■ Problem
Where the word "current" appears in a line of the entries below, count that line and give the total alone.

Data supplied: Begin

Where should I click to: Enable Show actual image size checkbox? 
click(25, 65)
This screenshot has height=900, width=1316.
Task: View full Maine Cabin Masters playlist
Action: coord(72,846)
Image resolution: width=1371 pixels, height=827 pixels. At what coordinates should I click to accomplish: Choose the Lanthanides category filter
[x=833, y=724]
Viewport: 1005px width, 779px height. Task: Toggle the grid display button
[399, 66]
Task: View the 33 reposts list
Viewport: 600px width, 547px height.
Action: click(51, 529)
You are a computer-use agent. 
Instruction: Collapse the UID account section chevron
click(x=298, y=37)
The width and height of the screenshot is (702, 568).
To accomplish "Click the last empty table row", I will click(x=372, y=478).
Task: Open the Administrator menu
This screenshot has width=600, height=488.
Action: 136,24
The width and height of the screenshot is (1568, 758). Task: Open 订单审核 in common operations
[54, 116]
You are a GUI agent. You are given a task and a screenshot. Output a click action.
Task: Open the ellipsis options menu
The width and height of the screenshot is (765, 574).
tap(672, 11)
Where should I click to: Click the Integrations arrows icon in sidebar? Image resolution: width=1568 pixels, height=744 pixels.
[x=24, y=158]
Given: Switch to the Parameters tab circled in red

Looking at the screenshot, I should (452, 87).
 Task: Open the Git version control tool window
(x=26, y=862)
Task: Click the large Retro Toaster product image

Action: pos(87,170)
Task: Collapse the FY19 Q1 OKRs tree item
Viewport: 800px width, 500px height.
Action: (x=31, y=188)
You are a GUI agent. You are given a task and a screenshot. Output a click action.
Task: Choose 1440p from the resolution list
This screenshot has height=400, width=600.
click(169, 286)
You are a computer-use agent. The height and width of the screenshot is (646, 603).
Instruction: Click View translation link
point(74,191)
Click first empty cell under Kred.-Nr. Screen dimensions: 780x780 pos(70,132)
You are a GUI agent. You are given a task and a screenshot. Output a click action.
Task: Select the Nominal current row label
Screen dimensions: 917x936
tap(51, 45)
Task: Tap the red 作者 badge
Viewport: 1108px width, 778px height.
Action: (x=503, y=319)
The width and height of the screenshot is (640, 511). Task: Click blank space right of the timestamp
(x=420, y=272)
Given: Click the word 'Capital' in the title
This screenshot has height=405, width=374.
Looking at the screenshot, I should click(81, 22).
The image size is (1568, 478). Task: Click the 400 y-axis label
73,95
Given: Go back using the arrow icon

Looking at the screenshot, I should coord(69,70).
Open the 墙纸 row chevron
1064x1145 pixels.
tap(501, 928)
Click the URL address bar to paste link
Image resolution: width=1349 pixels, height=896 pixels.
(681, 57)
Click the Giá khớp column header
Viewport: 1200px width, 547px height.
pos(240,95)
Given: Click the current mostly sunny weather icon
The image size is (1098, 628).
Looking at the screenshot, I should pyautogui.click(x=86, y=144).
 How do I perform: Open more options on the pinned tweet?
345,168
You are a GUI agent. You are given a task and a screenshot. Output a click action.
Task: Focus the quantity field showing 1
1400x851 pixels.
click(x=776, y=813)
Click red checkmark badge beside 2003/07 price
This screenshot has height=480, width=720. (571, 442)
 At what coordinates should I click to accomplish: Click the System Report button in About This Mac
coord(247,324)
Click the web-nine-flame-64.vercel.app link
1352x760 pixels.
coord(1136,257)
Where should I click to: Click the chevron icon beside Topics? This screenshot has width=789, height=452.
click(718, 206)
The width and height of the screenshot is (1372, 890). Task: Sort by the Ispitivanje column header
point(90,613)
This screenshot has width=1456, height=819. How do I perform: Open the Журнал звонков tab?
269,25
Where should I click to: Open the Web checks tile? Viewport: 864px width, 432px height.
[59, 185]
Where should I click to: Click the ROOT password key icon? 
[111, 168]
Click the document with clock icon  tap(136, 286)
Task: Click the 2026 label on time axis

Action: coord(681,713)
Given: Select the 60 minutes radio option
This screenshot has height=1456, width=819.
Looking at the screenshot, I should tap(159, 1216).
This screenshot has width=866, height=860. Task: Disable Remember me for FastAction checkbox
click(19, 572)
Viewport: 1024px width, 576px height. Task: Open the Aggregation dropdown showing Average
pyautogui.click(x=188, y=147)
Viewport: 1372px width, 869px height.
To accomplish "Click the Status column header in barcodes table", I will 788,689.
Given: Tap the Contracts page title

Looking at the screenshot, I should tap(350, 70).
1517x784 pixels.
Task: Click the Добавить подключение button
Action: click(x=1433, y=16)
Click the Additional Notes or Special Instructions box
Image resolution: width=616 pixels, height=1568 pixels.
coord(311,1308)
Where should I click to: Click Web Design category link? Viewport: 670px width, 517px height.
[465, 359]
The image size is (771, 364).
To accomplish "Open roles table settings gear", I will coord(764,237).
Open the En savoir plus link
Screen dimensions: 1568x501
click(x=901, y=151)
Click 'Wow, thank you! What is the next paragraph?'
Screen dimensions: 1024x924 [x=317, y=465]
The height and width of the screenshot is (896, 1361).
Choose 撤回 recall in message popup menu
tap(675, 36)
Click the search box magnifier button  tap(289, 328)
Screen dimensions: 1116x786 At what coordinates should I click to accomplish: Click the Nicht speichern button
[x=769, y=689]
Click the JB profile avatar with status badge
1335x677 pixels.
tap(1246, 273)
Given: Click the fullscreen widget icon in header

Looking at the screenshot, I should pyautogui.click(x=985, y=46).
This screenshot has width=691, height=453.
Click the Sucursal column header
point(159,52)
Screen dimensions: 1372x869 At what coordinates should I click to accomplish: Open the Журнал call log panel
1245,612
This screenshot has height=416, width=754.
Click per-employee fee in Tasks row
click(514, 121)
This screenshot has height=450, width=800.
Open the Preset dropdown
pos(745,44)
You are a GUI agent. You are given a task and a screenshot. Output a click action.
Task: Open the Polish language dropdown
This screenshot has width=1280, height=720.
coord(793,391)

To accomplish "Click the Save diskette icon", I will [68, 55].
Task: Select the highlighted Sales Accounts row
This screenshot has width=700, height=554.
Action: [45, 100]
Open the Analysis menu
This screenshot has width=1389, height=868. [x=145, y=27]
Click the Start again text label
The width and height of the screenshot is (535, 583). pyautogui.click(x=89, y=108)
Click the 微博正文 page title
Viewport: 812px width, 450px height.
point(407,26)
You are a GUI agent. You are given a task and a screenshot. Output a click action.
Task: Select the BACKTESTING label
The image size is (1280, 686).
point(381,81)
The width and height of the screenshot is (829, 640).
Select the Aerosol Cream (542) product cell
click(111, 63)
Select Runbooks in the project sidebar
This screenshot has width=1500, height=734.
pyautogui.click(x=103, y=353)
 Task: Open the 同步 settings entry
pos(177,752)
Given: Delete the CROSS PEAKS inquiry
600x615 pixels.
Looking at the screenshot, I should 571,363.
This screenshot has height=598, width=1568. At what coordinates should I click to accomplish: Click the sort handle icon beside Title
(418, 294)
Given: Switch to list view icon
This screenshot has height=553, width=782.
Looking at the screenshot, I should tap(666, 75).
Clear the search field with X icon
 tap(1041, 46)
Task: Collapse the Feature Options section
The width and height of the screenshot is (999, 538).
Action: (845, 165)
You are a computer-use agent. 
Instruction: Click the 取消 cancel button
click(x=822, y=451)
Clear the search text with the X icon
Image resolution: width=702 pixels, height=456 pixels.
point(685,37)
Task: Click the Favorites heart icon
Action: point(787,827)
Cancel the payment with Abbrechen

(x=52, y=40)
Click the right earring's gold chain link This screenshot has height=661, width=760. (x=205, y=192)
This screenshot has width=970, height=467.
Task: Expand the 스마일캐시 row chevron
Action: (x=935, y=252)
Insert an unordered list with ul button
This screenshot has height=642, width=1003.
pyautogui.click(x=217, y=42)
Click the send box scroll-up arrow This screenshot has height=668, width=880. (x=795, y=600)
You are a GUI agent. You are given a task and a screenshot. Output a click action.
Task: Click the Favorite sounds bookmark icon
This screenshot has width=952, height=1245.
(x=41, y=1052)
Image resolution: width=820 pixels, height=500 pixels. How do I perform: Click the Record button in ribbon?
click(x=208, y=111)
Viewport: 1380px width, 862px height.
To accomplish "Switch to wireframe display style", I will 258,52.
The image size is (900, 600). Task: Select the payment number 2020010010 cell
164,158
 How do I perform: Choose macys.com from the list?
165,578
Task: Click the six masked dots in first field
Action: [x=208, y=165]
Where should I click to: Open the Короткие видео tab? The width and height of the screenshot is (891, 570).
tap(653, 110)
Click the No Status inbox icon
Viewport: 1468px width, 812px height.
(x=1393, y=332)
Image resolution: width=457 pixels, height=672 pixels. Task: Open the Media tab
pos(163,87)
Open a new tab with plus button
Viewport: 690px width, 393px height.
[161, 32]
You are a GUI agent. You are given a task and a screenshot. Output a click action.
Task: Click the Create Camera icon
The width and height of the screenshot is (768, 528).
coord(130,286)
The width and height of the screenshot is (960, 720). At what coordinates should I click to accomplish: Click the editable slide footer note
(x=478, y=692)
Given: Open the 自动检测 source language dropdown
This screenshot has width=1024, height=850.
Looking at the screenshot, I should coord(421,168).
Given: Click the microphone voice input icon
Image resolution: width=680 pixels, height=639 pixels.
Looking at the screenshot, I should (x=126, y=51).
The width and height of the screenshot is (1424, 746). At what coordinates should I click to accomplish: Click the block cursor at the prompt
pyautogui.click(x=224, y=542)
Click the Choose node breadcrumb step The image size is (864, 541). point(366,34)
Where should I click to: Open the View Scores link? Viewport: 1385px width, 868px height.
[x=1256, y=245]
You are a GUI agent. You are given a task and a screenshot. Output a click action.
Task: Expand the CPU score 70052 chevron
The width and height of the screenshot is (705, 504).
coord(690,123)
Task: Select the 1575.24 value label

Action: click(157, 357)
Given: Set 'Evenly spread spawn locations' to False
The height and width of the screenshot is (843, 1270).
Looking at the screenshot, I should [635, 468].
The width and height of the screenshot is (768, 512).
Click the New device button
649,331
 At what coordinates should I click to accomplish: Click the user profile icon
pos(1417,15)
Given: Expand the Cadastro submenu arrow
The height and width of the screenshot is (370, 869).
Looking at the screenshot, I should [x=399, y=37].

Data supplied: End

■ Output for this exercise
2